Advanced corruptions

by Mismagius

Corrupting the PSX (Advanced)

Introduction

The Sony PlayStation (PS1/PSX) is a 32-bit system released in 1994 in Japan and 1995 in North America and Europe. With a focus on 3D polygon graphics rather than sprite-based rendering, the system achieved massive success through its lifespan, being the birthplace of many of the staple franchises in the gaming landscape.

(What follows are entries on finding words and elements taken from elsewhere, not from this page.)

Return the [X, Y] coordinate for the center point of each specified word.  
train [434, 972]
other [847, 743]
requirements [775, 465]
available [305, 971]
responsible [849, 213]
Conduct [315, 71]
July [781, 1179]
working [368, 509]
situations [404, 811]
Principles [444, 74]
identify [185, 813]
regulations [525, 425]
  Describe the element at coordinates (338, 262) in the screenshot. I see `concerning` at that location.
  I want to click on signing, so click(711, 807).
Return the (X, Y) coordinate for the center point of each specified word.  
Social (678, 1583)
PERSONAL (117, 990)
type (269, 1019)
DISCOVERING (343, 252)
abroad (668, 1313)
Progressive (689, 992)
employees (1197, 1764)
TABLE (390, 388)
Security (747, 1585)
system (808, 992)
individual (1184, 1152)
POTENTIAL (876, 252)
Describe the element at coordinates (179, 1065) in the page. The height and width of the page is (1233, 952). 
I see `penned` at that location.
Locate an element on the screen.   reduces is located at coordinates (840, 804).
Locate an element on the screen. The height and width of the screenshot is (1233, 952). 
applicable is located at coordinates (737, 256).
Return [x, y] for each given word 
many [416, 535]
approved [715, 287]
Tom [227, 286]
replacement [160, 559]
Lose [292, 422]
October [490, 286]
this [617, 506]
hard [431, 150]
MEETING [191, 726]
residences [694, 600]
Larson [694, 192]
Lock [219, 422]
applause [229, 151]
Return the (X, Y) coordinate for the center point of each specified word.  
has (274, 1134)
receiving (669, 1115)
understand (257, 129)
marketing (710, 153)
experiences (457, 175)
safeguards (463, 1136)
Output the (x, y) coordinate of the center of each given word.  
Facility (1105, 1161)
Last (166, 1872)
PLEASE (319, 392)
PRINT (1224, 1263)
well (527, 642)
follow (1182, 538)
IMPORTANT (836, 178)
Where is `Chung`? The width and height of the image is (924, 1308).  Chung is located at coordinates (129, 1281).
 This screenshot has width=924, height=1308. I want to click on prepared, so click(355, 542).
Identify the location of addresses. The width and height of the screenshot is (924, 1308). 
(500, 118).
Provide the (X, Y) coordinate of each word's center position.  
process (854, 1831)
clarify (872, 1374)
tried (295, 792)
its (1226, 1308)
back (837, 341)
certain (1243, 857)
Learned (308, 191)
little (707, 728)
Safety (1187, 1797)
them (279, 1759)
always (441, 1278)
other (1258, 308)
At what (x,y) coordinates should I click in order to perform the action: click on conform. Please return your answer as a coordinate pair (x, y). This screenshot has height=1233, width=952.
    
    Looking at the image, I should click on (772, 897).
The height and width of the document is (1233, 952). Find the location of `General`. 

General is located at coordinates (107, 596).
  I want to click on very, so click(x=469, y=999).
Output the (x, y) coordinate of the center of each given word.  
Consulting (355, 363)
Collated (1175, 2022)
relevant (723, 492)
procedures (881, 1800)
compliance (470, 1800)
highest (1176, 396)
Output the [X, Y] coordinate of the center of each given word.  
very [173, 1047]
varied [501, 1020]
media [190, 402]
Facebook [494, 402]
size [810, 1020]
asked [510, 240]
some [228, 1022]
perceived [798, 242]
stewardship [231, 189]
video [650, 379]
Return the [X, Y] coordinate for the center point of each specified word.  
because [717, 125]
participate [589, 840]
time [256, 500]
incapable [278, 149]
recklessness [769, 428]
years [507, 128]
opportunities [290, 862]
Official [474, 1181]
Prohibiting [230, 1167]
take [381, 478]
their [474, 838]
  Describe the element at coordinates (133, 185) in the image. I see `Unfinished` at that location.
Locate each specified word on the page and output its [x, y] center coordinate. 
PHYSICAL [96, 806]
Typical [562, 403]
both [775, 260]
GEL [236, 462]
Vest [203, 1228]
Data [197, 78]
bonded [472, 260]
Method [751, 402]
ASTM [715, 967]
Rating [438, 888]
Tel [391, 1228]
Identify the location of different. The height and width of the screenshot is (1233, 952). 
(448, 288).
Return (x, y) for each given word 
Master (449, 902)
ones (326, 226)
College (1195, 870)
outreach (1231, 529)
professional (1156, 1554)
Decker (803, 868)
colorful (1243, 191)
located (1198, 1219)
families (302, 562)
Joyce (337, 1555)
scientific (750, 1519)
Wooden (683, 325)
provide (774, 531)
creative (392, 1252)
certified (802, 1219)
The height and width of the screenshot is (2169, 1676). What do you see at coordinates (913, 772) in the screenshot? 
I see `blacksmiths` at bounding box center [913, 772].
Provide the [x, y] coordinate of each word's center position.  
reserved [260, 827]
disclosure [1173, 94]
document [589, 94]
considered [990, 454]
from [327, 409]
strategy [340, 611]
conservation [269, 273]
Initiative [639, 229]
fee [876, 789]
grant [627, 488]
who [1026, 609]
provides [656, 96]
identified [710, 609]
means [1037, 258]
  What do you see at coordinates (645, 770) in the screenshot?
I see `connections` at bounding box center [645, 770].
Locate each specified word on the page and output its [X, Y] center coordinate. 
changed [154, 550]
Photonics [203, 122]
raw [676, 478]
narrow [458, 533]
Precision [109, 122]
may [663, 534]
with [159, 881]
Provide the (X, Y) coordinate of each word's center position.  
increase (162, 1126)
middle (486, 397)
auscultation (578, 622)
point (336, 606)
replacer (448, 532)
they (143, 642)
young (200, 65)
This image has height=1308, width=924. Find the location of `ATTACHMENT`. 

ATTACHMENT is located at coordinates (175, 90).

The PlayStation was the main focus point when transitioning from cartridges to compact discs, as it could hold a much larger amount of data, allowing streamed content such as audio and video sequences to appear much more frequently.

Recommended setup: Vector Engine

Limiter: _[MIPS]_AllBranches, Value: _[MIPS]_AllBranches

Limiter: _[MIPS]_AllBranches, Value: _MIPS_NOP

Limiter: _[AnySystem]_AnyFixedPoint, Value: _MIPS_NOP

Recommended Intensity: 50-200

The PSX is much more finicky than systems such as the NES/SNES due to its complexity and usage of MIPS architecture. As it does not use floating point values, most of the default RTC lists will not work for the system. A good starting point is to download the “MipsInstructions” and “MipsLoadAndStore” lists from the RTC Package Downloader, as well as the “VectorClassicLists” and “MIPS Immediate” packages. The “Wildcards” and “RandomBitFlipLists” packages can be useful as well, albeit rarely, and only once you know what you are doing.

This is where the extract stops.